> _Exercise_:
Reproduce verbatim the items below from the line containing "Open the three-dots" up to and including the line containing "Action: (923, 82)".

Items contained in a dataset
◇ ◇ ◇ ◇ ◇ ◇ ◇

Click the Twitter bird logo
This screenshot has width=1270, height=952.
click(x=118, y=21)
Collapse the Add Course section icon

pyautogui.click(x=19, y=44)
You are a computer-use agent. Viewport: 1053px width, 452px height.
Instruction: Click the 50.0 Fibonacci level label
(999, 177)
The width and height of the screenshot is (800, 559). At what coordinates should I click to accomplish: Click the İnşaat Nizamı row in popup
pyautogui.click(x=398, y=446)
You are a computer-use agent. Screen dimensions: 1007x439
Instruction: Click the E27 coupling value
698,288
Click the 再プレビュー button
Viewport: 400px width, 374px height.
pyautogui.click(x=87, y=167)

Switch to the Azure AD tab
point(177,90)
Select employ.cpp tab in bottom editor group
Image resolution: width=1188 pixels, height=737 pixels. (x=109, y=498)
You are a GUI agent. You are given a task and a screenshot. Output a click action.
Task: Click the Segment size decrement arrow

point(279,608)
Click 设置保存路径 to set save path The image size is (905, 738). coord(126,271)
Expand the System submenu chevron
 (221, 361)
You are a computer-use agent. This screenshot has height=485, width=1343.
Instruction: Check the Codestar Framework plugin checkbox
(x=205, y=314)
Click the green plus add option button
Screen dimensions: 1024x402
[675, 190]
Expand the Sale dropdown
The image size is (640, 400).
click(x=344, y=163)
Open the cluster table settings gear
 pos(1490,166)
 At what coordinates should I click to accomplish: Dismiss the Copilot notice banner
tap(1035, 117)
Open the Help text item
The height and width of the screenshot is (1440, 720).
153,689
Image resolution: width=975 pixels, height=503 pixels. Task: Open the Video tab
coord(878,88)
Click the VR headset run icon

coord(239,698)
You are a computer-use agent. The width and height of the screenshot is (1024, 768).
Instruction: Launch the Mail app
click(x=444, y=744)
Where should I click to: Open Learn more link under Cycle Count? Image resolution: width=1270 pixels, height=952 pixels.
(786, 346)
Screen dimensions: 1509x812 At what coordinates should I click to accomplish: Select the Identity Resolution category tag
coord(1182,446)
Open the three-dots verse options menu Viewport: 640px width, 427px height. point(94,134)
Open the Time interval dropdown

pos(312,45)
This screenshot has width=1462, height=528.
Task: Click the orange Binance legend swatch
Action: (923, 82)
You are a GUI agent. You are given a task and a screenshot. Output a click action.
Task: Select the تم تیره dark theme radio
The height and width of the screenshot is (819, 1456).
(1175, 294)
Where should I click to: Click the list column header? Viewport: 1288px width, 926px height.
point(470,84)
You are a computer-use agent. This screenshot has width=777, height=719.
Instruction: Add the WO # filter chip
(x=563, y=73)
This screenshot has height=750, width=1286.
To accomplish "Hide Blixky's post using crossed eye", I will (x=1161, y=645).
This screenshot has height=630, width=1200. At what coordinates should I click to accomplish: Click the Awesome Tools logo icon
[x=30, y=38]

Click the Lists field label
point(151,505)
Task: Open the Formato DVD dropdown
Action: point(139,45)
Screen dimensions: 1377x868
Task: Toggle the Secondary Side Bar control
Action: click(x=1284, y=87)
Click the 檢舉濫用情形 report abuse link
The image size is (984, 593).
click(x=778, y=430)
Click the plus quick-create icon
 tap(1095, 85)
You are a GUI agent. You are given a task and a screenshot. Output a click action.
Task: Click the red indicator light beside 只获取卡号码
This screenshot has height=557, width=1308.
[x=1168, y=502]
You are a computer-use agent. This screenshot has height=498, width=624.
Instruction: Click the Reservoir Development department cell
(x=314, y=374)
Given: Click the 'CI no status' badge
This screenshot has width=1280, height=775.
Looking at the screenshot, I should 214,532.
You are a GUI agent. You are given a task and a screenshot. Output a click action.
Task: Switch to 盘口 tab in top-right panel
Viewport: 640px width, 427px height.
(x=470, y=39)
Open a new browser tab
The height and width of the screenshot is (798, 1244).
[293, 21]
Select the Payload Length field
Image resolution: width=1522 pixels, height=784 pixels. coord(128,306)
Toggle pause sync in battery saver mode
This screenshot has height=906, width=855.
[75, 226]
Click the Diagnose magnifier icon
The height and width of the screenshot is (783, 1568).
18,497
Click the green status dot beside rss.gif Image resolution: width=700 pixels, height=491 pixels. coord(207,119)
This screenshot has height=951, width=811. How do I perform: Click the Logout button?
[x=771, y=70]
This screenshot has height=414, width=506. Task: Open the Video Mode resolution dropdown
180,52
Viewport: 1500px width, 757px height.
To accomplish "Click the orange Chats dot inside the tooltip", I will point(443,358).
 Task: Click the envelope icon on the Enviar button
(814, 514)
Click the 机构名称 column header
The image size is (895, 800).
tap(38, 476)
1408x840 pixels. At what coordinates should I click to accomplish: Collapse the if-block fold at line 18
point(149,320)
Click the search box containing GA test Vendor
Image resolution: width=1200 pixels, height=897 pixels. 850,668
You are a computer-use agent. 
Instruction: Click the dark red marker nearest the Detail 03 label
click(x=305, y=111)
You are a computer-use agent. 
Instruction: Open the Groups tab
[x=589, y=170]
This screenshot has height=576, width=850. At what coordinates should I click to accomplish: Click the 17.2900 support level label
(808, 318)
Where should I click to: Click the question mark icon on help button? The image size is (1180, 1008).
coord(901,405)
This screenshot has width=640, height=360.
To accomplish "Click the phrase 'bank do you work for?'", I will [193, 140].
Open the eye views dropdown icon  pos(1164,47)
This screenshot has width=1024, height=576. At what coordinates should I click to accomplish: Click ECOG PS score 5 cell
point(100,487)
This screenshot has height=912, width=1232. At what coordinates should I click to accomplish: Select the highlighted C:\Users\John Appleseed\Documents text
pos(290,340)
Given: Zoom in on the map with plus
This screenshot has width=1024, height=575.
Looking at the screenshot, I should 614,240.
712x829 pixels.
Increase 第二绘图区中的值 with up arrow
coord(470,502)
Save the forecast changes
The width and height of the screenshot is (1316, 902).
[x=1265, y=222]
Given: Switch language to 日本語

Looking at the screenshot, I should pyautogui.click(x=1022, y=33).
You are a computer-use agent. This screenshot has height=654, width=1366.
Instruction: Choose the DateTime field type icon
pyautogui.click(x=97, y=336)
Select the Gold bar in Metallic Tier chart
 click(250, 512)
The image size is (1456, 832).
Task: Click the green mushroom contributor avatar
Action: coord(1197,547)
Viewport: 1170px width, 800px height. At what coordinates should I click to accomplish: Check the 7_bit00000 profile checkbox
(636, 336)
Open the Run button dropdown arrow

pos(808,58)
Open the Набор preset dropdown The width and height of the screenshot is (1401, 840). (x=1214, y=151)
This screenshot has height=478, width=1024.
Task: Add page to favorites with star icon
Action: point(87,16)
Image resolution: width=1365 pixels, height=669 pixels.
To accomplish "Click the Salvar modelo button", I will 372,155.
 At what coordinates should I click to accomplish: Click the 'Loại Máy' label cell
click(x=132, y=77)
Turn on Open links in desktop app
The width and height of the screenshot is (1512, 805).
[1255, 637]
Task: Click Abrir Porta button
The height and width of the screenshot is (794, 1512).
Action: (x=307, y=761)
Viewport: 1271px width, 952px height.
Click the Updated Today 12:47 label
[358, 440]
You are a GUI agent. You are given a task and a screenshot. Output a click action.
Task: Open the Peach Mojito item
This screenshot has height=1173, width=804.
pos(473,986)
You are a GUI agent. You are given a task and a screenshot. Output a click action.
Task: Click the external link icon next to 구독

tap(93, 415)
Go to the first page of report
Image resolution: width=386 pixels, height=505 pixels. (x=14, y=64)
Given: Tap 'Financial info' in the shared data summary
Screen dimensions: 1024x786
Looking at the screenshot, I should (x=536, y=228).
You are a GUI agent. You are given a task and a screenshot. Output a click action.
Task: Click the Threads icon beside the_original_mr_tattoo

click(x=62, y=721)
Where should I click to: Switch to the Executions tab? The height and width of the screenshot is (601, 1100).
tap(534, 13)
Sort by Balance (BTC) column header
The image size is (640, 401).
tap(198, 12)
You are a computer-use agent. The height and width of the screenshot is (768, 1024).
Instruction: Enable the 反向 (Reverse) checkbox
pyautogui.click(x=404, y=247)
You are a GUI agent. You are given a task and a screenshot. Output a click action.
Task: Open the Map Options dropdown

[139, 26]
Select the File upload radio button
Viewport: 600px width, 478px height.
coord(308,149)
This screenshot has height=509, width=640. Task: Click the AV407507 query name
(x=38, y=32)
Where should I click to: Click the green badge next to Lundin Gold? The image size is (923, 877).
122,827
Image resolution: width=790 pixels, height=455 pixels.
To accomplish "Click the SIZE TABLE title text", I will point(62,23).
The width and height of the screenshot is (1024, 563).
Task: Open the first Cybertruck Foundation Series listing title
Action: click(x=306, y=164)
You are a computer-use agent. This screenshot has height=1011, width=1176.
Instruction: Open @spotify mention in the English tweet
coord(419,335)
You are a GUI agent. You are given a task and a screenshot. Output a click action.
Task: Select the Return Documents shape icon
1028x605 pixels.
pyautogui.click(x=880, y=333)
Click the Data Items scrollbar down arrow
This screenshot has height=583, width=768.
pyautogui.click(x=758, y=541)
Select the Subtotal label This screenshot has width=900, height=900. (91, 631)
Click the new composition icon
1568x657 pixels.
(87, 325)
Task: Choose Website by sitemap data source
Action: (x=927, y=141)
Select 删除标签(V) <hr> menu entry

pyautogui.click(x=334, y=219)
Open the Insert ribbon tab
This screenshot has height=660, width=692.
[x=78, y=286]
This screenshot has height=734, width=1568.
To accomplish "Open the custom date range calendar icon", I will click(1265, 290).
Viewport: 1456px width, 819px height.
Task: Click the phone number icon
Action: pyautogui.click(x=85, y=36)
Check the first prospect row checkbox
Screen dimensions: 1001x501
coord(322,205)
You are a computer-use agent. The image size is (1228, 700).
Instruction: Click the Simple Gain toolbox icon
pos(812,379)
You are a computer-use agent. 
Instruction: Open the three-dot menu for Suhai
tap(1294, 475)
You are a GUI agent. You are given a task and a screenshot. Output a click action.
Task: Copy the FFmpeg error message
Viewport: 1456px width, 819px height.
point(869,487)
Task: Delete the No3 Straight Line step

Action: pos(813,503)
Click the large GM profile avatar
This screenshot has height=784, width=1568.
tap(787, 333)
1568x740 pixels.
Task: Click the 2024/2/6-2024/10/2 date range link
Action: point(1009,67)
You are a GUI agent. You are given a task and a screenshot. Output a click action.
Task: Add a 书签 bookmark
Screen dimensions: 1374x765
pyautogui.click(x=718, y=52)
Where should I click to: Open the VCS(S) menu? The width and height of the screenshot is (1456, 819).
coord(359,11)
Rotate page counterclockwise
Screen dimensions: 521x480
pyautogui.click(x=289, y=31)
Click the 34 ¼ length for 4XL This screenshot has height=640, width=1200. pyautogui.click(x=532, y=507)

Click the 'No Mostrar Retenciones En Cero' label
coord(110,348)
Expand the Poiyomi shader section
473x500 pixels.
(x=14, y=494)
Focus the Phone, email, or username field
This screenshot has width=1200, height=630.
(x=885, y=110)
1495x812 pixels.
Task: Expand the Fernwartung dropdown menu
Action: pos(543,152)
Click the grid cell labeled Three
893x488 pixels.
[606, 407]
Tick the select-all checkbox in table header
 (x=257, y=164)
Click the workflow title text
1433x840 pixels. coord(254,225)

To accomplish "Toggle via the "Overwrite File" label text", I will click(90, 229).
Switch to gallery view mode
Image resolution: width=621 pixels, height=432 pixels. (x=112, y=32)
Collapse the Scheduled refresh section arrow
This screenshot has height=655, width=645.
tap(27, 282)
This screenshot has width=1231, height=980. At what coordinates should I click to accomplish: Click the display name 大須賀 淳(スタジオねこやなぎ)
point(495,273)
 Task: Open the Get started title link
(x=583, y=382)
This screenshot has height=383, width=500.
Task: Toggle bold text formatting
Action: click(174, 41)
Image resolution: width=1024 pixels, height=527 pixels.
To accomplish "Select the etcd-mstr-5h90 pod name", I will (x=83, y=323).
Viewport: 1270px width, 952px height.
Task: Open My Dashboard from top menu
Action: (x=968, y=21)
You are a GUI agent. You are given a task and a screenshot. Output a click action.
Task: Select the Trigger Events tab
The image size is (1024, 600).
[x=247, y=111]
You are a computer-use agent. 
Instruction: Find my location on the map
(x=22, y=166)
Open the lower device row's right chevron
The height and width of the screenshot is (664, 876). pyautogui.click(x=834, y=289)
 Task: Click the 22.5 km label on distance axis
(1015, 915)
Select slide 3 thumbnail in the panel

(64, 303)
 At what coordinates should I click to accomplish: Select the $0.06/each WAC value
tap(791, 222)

◇ ◇ ◇ ◇ ◇ ◇ ◇

> _Exercise output_:
Open the three-dots verse options menu Viewport: 640px width, 427px height. point(94,134)
Open the Time interval dropdown

pos(312,45)
This screenshot has width=1462, height=528.
Task: Click the orange Binance legend swatch
Action: (923, 82)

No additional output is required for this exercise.